Today, 20 years later, I do not see myself as the same personification of opposition as I was considered back then. I am no longer the blogger who uncomfortably pointed out issues that people didn’t want to acknowledge. I am no longer the politician who interrupted discussions about economic assumptions and infrastructure possibilities with a feminist focus point. 

On the contrary am I specialist who feels a growing number of calls for expertise in the field of gender and diversity studies. I meet the needs of my clients with teaching, analysis, and proposals of compensations to everything related to equality and diversity in workplaces. I’m still saying exactly the same things I was saying 20 years ago, but the conditions for reception have changed. 



Jafnrétti og nýsköpun - Just consulting eftir Sóley Tómasdóttir


History of Female Classes

The history of the equality industry is not very different from the history of other female classes. The history of cleaning, upbringing, care, and nursing is a history of work that was for a long time mostly unpaid. Work that was not deemed to require any knowledge or skills, but just some sort of natural instinct regarding hygiene, care, and selflessness.

Work that was supposed to be done silently and when no one could see it, preferably within the walls of homes. It was not supposed to disturb working men and it was absolutely not supposed to cost money. 

Then that changed. Not on its own, but because of women’s powerful battle. Because of the power of women’s organizations, Red Sock movements and worker women who organized the women’s day off in 1975 and have, since then, worked hard to strengthen the road and respect towards women’s jobs in the society. It is surely not over, but women have also not given up. The labor movement, with strong women leading the course, will keep demanding fair value assessment. We know the society cannot function without cleaners, upbringing and care classes, nurses, and other women’s classes. 

The receiving conditions for equality teaching, analysis, and proposals of compensations to everything related to equality and diversity in workplaces didn’t change on their own either.
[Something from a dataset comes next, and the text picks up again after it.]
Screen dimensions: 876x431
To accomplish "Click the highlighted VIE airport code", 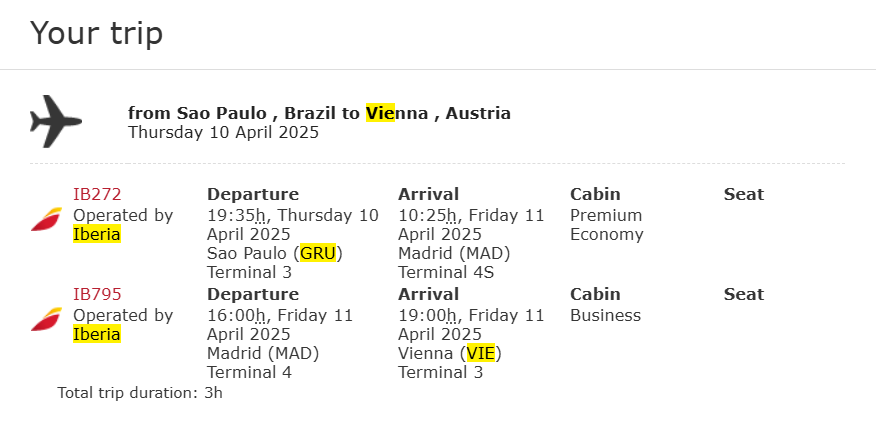I will [480, 353].
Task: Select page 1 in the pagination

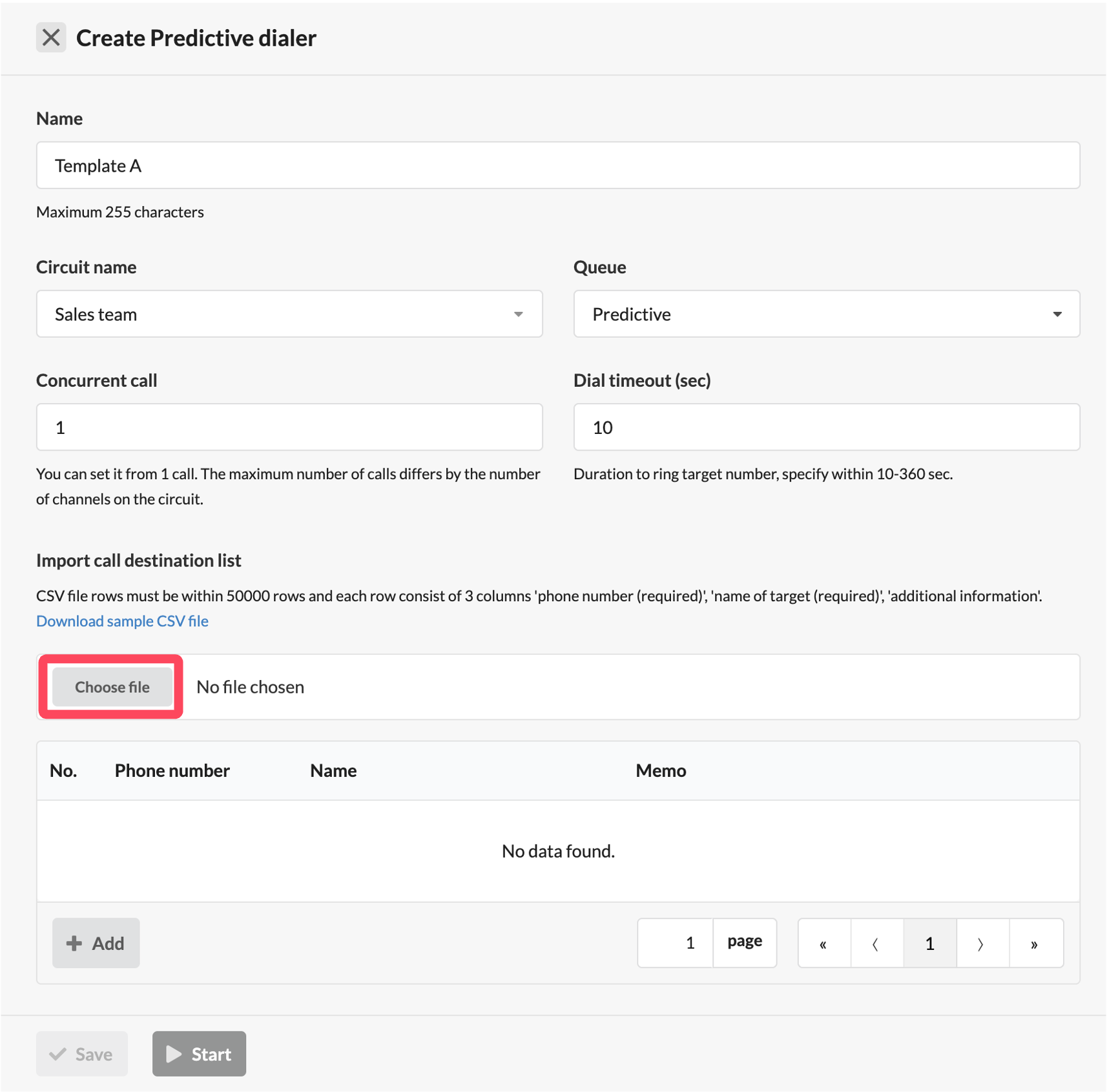Action: click(929, 943)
They were changed due to the power of cooperation that was formed at the turn of the century, The Feminist Association of Iceland and all the women who represented the diverse actions that promoted raised awareness. That work is also not over, but the change is tangible. 





Innovation?

Maybe the term innovation is just not descriptive enough for the changes that have been taking place in workplaces. Or rather; maybe the term is not descriptive enough for what is generally thought expedient and desirable in a work environment. That we create something new. That we add something. 

Technical progress, environmental solutions, and varied things that make life more comfortable and fun is certainly exciting. But hygiene, welfare, and people’s education are the pretense for that progress, a pretense which was taken for granted for way too long. There are more important factors, for example sympathy, safety, openness, freedom, and equality. Then it is good that workplaces no longer rely on unpaid actions from non-governmental organizations and activists but are willing to hire specialists in the field of equality and diversity issues. 

I am not doing anything new. I am saying the same things that women have been saying for ages. Just as cleaning, upbringing, care, and nursing have been practiced for ages. It is the value, the value assessment, and the receiving conditions that have changed and that is why the equality industry is here to stay. 

Innovation is not necessarily all about discovering something new. It is largely about redefining the economy. To create space for that which has always existed. To redefine the importance and change the value assessment. That innovation is not done by some marvelous geniuses who invent new gadgets. It was done by all the women through the years who have had the courage and the strength to demand change. It is because of them that I am able to call myself a gender and diversity specialist. It is because of them that businesses pay me today for the opposition the society didn’t want 20 years ago. 

Thank you, girls. It is thanks to you that I have the most fun job in the world. And I promise to do everything I can to promote a continues redefinition and a changed value assessment so more people can enjoy it.